日本の医療マンガ50年史
医療マンガレビュー

人間仮免中

綱渡りのようなあやうさで語られる、〈病〉と〈愛〉とをめぐる壮絶な経験

人間仮免中
キーワード
エッセイマンガ統合失調症自殺未遂顔面骨折
作者
卯月妙子
作品
『人間仮免中』
初出
単行本に初出情報記載なし
単行本
『人間仮免中』(イースト・プレス、全1巻、2012)

※「初出」は単行本のクレジットに基づいています。

作品概要

 借金返済のために過激な企画ものAVに出演しカルト的な人気を得つつ、その経験を描いた『実録企画モノ』(太田出版、2000年)など、エッセイマンガ家としても活躍していた作者。しかし持病である統合失調症が悪化したために、長きに渡りマンガ執筆は中断。約10年ぶりの復帰となった本作は、25歳年上の男性との激しい愛と同棲生活から、衝動的な飛び降りによる片目を失明するほどの顔面の骨折損傷、そして統合失調症の幻覚に苛まれながらの入院治療と壮絶な経験の数々を綴り、たちまち話題を呼んだ。
 多くの読者がWeb上で既に語っているように、本作は読むのに気合いや体力が要るような「しんどい」マンガだ。それは作中の各エピソードの壮絶さだけではなく、それを描き出すマンガとしてのありようにも由来するだろう。片目の失明や服薬の影響によると思われる、過去作と比して遥かに不安定な危うい描線で、しかし突き抜けたかのようにあっけらかんと語られる作者の経験はその揺らぎに読者を巻き込み翻弄する。妄想と現実とが渾然一体となった入院直後の描写などはその最たるものだ。
 だがそれゆえに終盤、退院後のリハビリのなかで内縁の夫や家族・友人に支えられ、作者が「生きてるって最高だ!!」と思えるようになっていく過程は、吹きすさぶ嵐を抜けて晴れ間を覗いたような爽やかさと救いを感じさせる。

「医療マンガ」としての観点

 本作は「医療マンガ」としてまずふたつの顔を持つ。
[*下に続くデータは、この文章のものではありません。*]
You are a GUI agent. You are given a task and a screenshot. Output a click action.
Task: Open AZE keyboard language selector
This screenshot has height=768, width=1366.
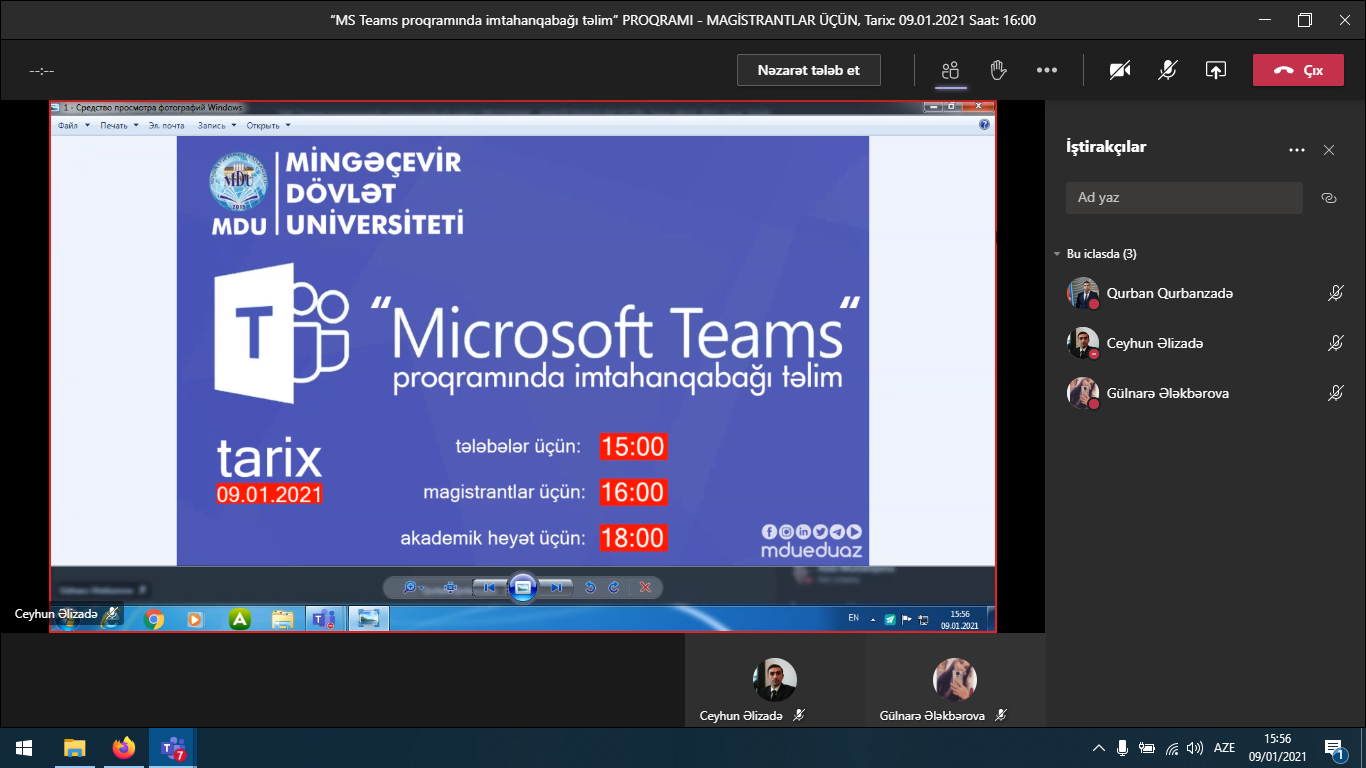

すなわち、統合失調症による妄想や気分の変調、服薬作用をめぐる疾病経験の主観的な描写と、飛び降りによる顔面複雑骨折の外科的治療やリハビリをめぐる、記録的な態度に基づく描写である。
 幼少時からこの病とつきあってきた作者にとって、統合失調症の妄想や幻覚、服薬の叙述は内縁の夫との性愛をめぐる描写とともに、自己の経験をめぐる本作の語りの不可欠な要素となっている。その語りは、病に伴う生きづらさの経験を自身のライフストーリーの一部として有意味化して処理するための、象徴的な手続きでもあるだろう。
 一方、顔面に負った外傷を初めて鏡で見て「すげえ!! 片目 骨ごとずれてる!!! 人間の顔って こんなふうにもなるんだ!!!」「あああどうしよう!! すんげー描きたい!!!」とスケッチするという、本作執筆のきっかけとなる場面に象徴されるような、自己の傷ついた身体を客観視する態度は、自己の傷病を〈描く〉という行為がそれと向き合うための距離や姿勢をとる契機ともなるのだということを示してもいる。
 そして第三の顔として、本作が徹頭徹尾、内縁の夫ボビーとの愛の物語でもあるということも忘れてはならないだろう。退院後のセックスを通じて「自分の顔に絶望せずに済みました」と綴る場面のように、性愛という生の側面がいかに傷病の経験と関わり合うかについても、本作は考えるための手がかりを読者に与えてくれている。

【執筆者プロフィール】

雑賀 忠宏(さいか ただひろ)
1980年、和歌山県生まれ。神戸大学大学院文化学研究科博士課程修了、博士(学術)。現在、京都精華大学国際マンガ研究センター委託研究員。「文化生産の社会学」の視点から、社会関係としてのマンガ生産やマンガ家に対する社会的なまなざしや、その表象の変遷に関心を持つ。